D) Dal «principio» primordiale al «principio»
dell’incarnazione
A questo punto ci pare quasi ovvio dire che lo schema settimanale, all’interno del quale troviamo l’espressione «E nel terzo giorno», è uno schema teologico e non cronologico. Infatti il riferimento al racconto della creazione di Gen 1 non solo è lecito, ma è anche logico perché l’evangelista presenta l’attività di Gesù dentro uno schema settimanale per mettere in evidenza che è un’attività salvifica, una ripresa dei temi della creazione, anzi, con Gesù inizia «una creazione nuova » che trova nella «nuova alleanza» anticipata da Geremia (cf Ger 31,31) l’inizio del tempo escatologico che sia la Scrittura che la tradizione giudaica annunciano come il tempo del Messia. è anche da sottolineare che lo schema settimanale di Giovanni si apre allo stesso modo, della Genesi, con l’assoluto e solenne «In principio» che da un senso di eternità a tutto il racconto. «In principio» Dio pone mano alla creazione del cielo e della terra così come «In principio» il Lògos irrompe nel tempo della storia per farsi «carne», cioè fragilità e temporalità. In greco si trova l’espressione «en archê» che è la traduzione con cui la LXX traduce l’ebraico «Bereshìt» di Gen 1,1. I primi cristiani usavano come Bibbia propria appunto la LXX che era quindi la loro Scrittura di riferimento per l’AT. Un altro elemento, o quanto meno un forte indizio, a cui abbiamo solo accennato, si trova nel verbo «rimasero» di Gv 2,12: dopo la settimana di Gv 1 e le nozze di Cana «nel terzo giorno» di Gv 2, Gesù, sua Madre e i discepoli si ritirano a Cafàao, dove «rimasero non molti giorni». Il verbo usato da Gv è «mènō – rimango/resto/sosto» e quindi «riposo», dove vi potrebbe essere un’eco dello «shabàt-riposo» di Dio creatore.
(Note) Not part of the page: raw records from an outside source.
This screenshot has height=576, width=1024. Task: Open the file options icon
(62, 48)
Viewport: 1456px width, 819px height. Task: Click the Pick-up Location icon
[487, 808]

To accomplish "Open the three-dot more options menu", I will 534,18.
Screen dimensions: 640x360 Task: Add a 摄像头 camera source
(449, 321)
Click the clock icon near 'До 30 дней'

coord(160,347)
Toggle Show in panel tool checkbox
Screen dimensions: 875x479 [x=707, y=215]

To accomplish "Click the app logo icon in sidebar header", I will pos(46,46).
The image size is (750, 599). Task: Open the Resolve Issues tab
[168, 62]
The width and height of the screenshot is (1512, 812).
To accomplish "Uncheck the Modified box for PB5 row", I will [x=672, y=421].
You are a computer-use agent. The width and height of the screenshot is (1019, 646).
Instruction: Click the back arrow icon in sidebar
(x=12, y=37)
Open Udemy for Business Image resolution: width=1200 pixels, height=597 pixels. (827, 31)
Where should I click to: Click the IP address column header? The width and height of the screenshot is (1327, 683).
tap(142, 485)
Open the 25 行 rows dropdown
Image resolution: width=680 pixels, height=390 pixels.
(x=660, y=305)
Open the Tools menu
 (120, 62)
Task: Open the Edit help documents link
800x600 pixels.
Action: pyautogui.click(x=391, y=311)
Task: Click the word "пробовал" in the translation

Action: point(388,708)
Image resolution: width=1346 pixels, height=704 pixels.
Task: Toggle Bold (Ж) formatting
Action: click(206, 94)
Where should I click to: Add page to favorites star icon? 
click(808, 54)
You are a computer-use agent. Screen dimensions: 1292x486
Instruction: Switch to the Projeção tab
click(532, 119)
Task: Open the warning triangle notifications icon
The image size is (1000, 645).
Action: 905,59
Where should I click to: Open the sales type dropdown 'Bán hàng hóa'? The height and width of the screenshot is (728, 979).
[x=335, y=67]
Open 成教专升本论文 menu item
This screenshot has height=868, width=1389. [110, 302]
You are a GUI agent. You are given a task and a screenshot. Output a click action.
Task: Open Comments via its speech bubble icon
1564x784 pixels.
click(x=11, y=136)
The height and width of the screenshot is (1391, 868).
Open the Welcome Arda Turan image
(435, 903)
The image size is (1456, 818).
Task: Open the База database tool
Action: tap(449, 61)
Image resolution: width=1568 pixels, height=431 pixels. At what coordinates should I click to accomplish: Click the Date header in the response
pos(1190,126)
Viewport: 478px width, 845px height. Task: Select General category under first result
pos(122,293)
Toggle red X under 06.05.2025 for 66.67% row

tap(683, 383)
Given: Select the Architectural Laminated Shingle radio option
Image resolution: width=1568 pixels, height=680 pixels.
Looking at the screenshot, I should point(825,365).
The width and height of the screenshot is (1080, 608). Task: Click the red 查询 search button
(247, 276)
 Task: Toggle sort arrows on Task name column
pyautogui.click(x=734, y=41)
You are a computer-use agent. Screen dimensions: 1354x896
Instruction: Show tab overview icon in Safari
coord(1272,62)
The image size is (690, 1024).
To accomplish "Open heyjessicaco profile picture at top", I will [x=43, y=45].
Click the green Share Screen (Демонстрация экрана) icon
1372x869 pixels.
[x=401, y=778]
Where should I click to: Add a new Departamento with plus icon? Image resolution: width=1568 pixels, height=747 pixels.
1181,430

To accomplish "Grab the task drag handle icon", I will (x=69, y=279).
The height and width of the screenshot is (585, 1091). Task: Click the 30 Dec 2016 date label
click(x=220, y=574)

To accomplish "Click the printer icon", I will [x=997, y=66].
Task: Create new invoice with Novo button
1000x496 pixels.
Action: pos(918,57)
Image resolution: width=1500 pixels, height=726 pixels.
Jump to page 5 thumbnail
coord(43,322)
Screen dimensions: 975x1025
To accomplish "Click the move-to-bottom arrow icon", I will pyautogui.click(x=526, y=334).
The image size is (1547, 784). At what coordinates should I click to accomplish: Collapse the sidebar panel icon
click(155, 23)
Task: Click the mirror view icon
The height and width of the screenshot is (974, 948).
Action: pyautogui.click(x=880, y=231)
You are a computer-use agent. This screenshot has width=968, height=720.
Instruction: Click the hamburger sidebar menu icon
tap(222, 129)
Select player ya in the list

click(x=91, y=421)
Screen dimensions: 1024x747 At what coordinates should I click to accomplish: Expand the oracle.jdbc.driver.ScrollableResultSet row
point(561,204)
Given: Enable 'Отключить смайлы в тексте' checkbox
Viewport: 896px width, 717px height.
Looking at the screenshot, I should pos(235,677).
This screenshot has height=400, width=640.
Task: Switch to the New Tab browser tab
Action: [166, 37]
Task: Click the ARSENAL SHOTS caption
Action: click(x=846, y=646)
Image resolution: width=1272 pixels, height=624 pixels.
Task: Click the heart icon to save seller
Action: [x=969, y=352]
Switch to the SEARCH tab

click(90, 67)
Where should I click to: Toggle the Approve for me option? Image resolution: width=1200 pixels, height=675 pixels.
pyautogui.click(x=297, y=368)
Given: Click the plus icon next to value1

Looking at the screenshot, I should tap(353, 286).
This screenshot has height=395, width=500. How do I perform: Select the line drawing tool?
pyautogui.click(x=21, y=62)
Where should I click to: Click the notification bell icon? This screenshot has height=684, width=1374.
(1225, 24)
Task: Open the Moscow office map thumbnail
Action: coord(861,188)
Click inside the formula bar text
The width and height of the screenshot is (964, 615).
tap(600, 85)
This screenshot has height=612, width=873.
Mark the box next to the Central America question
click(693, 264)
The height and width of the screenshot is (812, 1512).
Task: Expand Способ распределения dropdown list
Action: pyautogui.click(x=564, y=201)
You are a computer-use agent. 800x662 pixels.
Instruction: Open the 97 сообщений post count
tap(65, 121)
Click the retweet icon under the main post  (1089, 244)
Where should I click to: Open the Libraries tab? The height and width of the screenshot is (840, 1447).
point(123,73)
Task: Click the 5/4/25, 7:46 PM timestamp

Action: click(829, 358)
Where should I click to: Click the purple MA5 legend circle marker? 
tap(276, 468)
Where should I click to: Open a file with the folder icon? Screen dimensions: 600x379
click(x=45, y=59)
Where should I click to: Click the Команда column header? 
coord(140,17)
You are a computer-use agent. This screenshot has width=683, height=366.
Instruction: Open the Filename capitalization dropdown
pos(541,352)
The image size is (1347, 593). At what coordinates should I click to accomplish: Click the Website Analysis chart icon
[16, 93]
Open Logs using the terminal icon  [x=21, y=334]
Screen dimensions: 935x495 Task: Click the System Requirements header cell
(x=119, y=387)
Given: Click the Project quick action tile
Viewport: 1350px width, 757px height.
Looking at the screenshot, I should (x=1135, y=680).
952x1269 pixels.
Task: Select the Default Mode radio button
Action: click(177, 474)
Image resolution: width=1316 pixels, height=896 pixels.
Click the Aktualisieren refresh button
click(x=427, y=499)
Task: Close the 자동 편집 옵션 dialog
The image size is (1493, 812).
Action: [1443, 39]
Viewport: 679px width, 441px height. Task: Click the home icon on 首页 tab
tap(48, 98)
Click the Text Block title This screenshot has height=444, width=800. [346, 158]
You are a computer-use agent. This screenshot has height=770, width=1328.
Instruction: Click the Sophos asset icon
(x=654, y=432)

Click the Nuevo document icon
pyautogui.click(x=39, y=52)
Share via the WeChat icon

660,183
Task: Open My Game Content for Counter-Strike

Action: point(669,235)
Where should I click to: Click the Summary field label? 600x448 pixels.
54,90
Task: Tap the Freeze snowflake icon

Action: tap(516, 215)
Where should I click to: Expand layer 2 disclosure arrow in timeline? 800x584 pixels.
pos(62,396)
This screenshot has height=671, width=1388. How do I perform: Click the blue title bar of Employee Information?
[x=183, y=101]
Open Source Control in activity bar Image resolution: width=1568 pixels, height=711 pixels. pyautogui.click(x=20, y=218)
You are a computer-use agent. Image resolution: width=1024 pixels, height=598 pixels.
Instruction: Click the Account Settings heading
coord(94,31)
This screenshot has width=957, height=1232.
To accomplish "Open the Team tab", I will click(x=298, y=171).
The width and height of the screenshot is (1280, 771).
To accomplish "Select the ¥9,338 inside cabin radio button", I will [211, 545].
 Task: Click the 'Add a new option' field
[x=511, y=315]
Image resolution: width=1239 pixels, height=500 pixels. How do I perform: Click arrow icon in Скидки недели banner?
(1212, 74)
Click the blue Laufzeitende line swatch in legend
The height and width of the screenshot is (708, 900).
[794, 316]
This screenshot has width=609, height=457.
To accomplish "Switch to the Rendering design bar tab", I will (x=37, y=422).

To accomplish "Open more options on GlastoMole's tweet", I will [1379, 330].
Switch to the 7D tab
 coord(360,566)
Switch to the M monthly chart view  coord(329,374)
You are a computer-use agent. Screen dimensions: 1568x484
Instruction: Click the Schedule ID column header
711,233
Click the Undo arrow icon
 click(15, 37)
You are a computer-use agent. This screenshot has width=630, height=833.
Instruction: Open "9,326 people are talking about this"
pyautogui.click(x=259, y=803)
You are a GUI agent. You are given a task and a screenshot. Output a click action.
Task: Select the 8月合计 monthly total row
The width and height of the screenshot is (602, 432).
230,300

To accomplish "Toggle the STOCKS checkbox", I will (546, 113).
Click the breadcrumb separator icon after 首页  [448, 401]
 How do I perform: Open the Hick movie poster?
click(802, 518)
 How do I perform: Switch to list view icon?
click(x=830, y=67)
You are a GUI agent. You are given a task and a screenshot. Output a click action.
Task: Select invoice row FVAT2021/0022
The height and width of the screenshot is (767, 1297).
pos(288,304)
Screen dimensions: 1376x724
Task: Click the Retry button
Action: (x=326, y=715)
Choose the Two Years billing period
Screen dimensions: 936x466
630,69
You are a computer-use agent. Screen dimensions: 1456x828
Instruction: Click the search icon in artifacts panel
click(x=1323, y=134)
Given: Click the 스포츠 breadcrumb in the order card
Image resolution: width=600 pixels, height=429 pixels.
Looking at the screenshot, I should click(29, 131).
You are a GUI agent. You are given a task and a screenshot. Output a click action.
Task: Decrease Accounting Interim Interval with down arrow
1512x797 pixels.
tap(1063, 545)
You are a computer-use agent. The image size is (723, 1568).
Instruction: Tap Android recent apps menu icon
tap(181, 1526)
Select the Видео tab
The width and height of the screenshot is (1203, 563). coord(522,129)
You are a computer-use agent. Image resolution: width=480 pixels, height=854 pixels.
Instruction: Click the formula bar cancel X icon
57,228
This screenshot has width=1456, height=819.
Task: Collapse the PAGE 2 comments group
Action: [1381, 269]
In questo caso Gv presenta Gesù non più come la «Sapienza» che era accanto al creatore pronta ad eseguire i suoi ordini (Pr 24,1-13), ma come il «Lògos» eterno che presiede direttamente la nuova creazione che troverà il culmine nella redenzione, espressa e manifestata nella rivelazione della «gloria» che risplende sul mondo dal trono della croce. Il racconto di Cana è dunque sotto questo aspetto, una rilettura cristiana, un midràsh, della creazione di Genesi e, come abbiamo anticipato nelle puntate precedenti e come vedremo in seguito, anche e specialmente della liberazione dell’esodo e del dono della Toràh al monte Sinai.